• _Exercise requirements_: Nothing in the records should change; write them all out exactly.

• _Task input_:
===
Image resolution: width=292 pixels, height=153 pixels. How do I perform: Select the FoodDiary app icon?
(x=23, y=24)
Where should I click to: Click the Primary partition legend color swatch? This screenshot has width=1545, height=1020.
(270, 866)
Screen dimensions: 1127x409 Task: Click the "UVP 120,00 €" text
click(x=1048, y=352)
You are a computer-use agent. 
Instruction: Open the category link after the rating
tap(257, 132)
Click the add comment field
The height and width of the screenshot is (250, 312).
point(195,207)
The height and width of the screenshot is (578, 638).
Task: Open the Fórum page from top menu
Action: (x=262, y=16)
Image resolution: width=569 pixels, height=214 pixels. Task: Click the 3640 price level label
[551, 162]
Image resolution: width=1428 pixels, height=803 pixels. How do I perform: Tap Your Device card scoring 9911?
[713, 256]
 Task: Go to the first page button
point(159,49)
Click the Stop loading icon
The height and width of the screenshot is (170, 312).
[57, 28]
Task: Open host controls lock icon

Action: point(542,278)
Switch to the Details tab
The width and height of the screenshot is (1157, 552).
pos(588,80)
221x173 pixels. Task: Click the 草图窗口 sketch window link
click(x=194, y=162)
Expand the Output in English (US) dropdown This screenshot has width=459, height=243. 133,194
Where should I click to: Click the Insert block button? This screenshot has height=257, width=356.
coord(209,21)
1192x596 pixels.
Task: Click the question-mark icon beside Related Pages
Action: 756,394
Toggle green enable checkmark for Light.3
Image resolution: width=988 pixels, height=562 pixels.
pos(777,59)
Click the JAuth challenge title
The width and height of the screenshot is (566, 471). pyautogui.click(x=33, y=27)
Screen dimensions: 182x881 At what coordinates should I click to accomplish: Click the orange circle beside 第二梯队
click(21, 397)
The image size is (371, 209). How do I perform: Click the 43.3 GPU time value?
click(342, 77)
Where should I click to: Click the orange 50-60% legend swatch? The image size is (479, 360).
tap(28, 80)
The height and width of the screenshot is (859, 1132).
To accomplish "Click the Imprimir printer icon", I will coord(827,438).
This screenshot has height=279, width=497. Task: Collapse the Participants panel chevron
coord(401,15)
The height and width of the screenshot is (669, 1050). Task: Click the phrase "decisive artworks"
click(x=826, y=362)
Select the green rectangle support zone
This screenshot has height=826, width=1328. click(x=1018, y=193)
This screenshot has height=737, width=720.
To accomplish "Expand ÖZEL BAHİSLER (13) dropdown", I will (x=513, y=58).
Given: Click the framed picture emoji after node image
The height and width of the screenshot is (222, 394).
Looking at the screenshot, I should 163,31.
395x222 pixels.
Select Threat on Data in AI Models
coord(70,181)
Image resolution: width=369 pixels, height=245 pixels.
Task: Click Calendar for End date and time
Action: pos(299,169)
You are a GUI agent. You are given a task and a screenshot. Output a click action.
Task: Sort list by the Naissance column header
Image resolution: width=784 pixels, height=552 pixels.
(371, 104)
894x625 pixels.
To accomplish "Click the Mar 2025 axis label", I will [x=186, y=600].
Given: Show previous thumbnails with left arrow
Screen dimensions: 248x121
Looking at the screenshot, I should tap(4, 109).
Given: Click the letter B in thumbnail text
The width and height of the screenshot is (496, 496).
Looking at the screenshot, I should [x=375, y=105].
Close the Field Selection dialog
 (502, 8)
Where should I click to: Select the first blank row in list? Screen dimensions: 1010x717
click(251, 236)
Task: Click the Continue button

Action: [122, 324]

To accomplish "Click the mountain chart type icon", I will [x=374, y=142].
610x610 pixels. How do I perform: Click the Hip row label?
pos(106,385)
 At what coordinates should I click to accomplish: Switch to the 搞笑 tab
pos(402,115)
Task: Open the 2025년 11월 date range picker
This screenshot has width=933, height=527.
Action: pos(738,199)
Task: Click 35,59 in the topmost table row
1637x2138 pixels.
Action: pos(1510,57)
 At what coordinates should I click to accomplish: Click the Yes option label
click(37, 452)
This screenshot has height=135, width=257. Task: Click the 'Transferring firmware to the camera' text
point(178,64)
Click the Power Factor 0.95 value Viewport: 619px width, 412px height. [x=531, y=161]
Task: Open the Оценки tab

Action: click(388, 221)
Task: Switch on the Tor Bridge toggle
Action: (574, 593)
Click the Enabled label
===
• _Result for this exercise_:
Image resolution: width=292 pixels, height=153 pixels. How do I perform: Select the FoodDiary app icon?
(x=23, y=24)
Where should I click to: Click the Primary partition legend color swatch? This screenshot has width=1545, height=1020.
(270, 866)
Screen dimensions: 1127x409 Task: Click the "UVP 120,00 €" text
click(x=1048, y=352)
You are a computer-use agent. 
Instruction: Open the category link after the rating
tap(257, 132)
Click the add comment field
The height and width of the screenshot is (250, 312).
point(195,207)
The height and width of the screenshot is (578, 638).
Task: Open the Fórum page from top menu
Action: (x=262, y=16)
Image resolution: width=569 pixels, height=214 pixels. Task: Click the 3640 price level label
[551, 162]
Image resolution: width=1428 pixels, height=803 pixels. How do I perform: Tap Your Device card scoring 9911?
[713, 256]
 Task: Go to the first page button
point(159,49)
Click the Stop loading icon
The height and width of the screenshot is (170, 312).
[57, 28]
Task: Open host controls lock icon

Action: point(542,278)
Switch to the Details tab
The width and height of the screenshot is (1157, 552).
pos(588,80)
221x173 pixels. Task: Click the 草图窗口 sketch window link
click(x=194, y=162)
Expand the Output in English (US) dropdown This screenshot has width=459, height=243. 133,194
Where should I click to: Click the Insert block button? This screenshot has height=257, width=356.
coord(209,21)
1192x596 pixels.
Task: Click the question-mark icon beside Related Pages
Action: 756,394
Toggle green enable checkmark for Light.3
Image resolution: width=988 pixels, height=562 pixels.
pos(777,59)
Click the JAuth challenge title
The width and height of the screenshot is (566, 471). pyautogui.click(x=33, y=27)
Screen dimensions: 182x881 At what coordinates should I click to accomplish: Click the orange circle beside 第二梯队
click(21, 397)
The image size is (371, 209). How do I perform: Click the 43.3 GPU time value?
click(342, 77)
Where should I click to: Click the orange 50-60% legend swatch? The image size is (479, 360).
tap(28, 80)
The height and width of the screenshot is (859, 1132).
To accomplish "Click the Imprimir printer icon", I will coord(827,438).
This screenshot has height=279, width=497. Task: Collapse the Participants panel chevron
coord(401,15)
The height and width of the screenshot is (669, 1050). Task: Click the phrase "decisive artworks"
click(x=826, y=362)
Select the green rectangle support zone
This screenshot has height=826, width=1328. click(x=1018, y=193)
This screenshot has height=737, width=720.
To accomplish "Expand ÖZEL BAHİSLER (13) dropdown", I will (x=513, y=58).
Given: Click the framed picture emoji after node image
The height and width of the screenshot is (222, 394).
Looking at the screenshot, I should 163,31.
395x222 pixels.
Select Threat on Data in AI Models
coord(70,181)
Image resolution: width=369 pixels, height=245 pixels.
Task: Click Calendar for End date and time
Action: pos(299,169)
You are a GUI agent. You are given a task and a screenshot. Output a click action.
Task: Sort list by the Naissance column header
Image resolution: width=784 pixels, height=552 pixels.
(371, 104)
894x625 pixels.
To accomplish "Click the Mar 2025 axis label", I will [x=186, y=600].
Given: Show previous thumbnails with left arrow
Screen dimensions: 248x121
Looking at the screenshot, I should tap(4, 109).
Given: Click the letter B in thumbnail text
The width and height of the screenshot is (496, 496).
Looking at the screenshot, I should [x=375, y=105].
Close the Field Selection dialog
 (502, 8)
Where should I click to: Select the first blank row in list? Screen dimensions: 1010x717
click(251, 236)
Task: Click the Continue button

Action: [122, 324]

To accomplish "Click the mountain chart type icon", I will [x=374, y=142].
610x610 pixels. How do I perform: Click the Hip row label?
pos(106,385)
 At what coordinates should I click to accomplish: Switch to the 搞笑 tab
pos(402,115)
Task: Open the 2025년 11월 date range picker
This screenshot has width=933, height=527.
Action: pos(738,199)
Task: Click 35,59 in the topmost table row
1637x2138 pixels.
Action: pos(1510,57)
 At what coordinates should I click to accomplish: Click the Yes option label
click(37, 452)
This screenshot has height=135, width=257. Task: Click the 'Transferring firmware to the camera' text
point(178,64)
Click the Power Factor 0.95 value Viewport: 619px width, 412px height. [x=531, y=161]
Task: Open the Оценки tab

Action: click(388, 221)
Task: Switch on the Tor Bridge toggle
Action: (574, 593)
Click the Enabled label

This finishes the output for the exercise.